I see pretty conflicting information online with the spring week conversion rates into SA roles (some banks have as rates as low as 30% while others are close to 70%).  

I am wondering, in general, if I am unable to get a spring week, how much of a disadvantage am I at for the 2026 SA roles? Considering I study abroad, it might be hard to answer this question, but to ask more broadly, how hard is it for the UK's average uni student (citizen) to get an IB offer with no prior spring week?

9 Comments
 

I see pretty conflicting information online with the spring week conversion rates into SA roles (some banks have as rates as low as 30% while others are close to 70%).  

It's not conflicting, this is just how it is. Some don't even convert. Some only convert into accelerated SA processes (not offers).

 I am wondering, in general, if I am unable to get a spring week, how much of a disadvantage am I at for the 2026 SA roles? Considering I study abroad, it might be hard to answer this question, but to ask more broadly, how hard is it for the UK's average uni student (citizen) to get an IB offer with no prior spring week?

There are materially fewer spring weekers (forget about spring week converters) than SA spots at most banks. So no, spring weeks are not the be all and end all.

What will be interesting is to see how you fare as a UK citizen from a US semi target. Normally foreign country semi-target schools are pretty much an auto-rejection in London but I imagine part of that is visa-related. UK semi-target -> IB isn't exactly a piece of cake either but not an impossible. So not sure what happens in your situation, it's pretty uncommon.

 

Depends if the uni name is recognizable enough and your high-school grades / SAT or whatever the hell Americans use is good enough.

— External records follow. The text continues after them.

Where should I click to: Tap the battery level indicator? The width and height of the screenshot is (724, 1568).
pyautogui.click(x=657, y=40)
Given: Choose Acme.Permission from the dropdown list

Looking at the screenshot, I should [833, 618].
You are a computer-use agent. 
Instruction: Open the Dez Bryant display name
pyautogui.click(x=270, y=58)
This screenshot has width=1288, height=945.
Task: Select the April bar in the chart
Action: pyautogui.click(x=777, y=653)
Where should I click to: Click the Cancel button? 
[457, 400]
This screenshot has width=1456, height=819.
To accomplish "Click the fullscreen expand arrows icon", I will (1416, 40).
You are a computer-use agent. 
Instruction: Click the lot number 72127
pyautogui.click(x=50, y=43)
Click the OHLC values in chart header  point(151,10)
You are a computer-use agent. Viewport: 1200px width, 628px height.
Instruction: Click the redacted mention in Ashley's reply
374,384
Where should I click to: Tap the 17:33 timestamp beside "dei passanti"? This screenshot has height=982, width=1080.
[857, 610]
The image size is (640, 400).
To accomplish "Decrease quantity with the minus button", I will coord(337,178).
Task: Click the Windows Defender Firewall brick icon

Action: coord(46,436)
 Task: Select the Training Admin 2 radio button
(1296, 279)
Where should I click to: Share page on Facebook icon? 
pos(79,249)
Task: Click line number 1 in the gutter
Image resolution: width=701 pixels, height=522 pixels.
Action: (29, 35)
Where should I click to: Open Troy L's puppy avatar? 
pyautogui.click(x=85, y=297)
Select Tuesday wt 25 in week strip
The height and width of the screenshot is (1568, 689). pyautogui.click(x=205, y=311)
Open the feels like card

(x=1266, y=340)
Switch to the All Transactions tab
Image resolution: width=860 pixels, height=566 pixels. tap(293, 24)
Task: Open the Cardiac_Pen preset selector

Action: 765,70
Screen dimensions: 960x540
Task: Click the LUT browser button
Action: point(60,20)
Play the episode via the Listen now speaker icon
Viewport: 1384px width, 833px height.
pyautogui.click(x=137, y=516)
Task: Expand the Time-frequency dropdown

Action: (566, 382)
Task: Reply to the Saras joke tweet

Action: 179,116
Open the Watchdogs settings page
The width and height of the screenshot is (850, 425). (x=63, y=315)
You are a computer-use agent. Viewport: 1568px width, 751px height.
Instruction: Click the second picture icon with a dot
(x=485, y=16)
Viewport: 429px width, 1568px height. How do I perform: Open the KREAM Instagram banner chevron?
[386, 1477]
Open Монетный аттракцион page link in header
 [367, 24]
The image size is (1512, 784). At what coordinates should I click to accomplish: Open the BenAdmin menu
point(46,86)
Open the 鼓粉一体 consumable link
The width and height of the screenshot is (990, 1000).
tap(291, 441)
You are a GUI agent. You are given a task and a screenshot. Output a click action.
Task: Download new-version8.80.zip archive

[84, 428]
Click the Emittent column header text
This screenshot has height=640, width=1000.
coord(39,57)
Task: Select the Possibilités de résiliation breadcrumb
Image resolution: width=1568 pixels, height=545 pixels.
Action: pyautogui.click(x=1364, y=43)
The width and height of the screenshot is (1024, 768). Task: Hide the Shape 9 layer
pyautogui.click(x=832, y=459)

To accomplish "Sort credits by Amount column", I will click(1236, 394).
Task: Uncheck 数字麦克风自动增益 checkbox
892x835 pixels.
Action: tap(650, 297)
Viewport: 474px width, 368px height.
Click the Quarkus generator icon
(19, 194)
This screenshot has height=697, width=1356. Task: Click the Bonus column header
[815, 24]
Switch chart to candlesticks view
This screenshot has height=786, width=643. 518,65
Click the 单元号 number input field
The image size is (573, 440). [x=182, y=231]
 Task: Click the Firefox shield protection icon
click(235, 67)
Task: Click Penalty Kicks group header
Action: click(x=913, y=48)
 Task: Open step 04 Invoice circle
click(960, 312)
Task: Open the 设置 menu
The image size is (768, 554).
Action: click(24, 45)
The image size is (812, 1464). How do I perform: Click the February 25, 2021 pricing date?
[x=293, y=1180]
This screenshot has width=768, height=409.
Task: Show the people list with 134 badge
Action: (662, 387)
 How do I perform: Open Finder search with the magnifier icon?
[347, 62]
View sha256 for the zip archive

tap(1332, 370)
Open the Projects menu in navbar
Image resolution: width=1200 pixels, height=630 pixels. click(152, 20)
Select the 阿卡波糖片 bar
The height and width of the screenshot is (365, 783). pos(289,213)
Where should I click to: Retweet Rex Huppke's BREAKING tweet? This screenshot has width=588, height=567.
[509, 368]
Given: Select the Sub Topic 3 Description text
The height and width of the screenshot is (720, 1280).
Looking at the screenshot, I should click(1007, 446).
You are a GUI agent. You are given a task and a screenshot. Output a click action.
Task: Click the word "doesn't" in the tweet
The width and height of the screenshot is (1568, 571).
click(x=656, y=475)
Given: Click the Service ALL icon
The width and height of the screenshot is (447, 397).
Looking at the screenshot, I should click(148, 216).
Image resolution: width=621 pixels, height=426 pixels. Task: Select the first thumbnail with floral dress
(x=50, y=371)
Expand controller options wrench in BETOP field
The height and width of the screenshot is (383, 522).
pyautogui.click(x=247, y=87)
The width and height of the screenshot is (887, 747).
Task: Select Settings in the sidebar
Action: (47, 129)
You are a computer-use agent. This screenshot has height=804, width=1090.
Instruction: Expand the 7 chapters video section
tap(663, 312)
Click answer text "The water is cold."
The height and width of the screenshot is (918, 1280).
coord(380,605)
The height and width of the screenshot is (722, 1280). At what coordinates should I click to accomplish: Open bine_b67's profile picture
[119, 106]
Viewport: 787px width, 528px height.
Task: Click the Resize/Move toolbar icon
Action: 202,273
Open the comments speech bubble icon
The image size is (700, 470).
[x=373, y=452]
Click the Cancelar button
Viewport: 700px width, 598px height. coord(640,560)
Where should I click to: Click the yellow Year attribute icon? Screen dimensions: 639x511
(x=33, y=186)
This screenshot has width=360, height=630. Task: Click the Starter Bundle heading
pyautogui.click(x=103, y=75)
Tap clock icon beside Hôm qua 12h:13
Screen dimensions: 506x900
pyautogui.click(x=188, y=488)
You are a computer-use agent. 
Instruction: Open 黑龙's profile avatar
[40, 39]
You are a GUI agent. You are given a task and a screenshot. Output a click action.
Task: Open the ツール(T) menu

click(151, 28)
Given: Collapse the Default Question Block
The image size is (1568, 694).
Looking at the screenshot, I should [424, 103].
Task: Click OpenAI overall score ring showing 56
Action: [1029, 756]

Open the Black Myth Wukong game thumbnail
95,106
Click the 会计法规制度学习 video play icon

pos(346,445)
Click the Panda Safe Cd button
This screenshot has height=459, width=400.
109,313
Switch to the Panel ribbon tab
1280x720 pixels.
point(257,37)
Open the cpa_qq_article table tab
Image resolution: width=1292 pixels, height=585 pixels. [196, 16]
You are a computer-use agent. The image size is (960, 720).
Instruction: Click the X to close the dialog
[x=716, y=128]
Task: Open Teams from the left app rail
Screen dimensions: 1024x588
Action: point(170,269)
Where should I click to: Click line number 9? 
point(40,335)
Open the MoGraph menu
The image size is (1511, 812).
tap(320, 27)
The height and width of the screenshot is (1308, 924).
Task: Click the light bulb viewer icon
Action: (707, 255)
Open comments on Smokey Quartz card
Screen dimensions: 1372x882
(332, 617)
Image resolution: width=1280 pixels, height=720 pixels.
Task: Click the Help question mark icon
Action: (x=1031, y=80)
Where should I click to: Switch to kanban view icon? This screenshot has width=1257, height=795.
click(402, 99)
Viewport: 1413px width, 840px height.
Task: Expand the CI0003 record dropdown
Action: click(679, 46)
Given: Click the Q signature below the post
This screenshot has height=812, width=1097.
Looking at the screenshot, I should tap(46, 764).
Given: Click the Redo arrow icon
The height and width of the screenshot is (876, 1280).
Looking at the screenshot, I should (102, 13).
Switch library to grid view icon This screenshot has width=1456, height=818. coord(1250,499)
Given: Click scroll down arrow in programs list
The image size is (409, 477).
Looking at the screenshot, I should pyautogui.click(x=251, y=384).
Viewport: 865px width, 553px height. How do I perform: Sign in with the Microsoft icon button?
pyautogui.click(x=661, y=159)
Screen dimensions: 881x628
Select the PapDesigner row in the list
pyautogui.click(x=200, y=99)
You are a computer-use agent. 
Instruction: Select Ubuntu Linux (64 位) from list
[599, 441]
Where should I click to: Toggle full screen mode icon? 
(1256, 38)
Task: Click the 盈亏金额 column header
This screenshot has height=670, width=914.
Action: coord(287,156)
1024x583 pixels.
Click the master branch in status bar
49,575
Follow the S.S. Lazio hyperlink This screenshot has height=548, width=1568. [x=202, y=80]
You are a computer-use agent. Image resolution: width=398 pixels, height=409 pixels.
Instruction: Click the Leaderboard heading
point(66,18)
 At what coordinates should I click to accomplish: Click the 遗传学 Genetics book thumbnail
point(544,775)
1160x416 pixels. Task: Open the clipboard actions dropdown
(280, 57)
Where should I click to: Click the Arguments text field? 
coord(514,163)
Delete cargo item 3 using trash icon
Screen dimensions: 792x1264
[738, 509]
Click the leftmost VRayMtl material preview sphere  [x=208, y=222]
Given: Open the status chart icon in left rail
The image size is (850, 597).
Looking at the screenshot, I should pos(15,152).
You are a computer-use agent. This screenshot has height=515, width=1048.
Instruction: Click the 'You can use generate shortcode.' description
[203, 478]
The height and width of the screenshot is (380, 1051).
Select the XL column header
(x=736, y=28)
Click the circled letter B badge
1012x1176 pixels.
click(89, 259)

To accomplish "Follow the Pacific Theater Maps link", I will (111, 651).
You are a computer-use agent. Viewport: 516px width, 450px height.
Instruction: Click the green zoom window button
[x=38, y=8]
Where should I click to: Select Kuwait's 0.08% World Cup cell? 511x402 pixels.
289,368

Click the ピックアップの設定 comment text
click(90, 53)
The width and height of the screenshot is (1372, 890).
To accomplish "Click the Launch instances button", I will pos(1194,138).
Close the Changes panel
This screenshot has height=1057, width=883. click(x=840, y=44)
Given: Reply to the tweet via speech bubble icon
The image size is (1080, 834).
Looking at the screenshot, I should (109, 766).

First round stages in the UK are gatekept by HR, so you can't network your way in like the US. HR takes like a 5 second look at your CV and a key metric they look at is uni brand and A-levels. If your stats are translatable (I would recommend you put A**A*A* equivalent or top x percentile on your CV) then you may have a chance

 

I didn't do a spring and landed 2 offers this summer for ib, non-target. what's your experience like?

 

Last year, I spent the summer at a PE shop in London, and this summer, I'll likely be at an AM firm in the US. At school, besides the finance investing clubs, I do quantum computing portfolio optimization research. Looking to recruit into Capital Market roles for IB.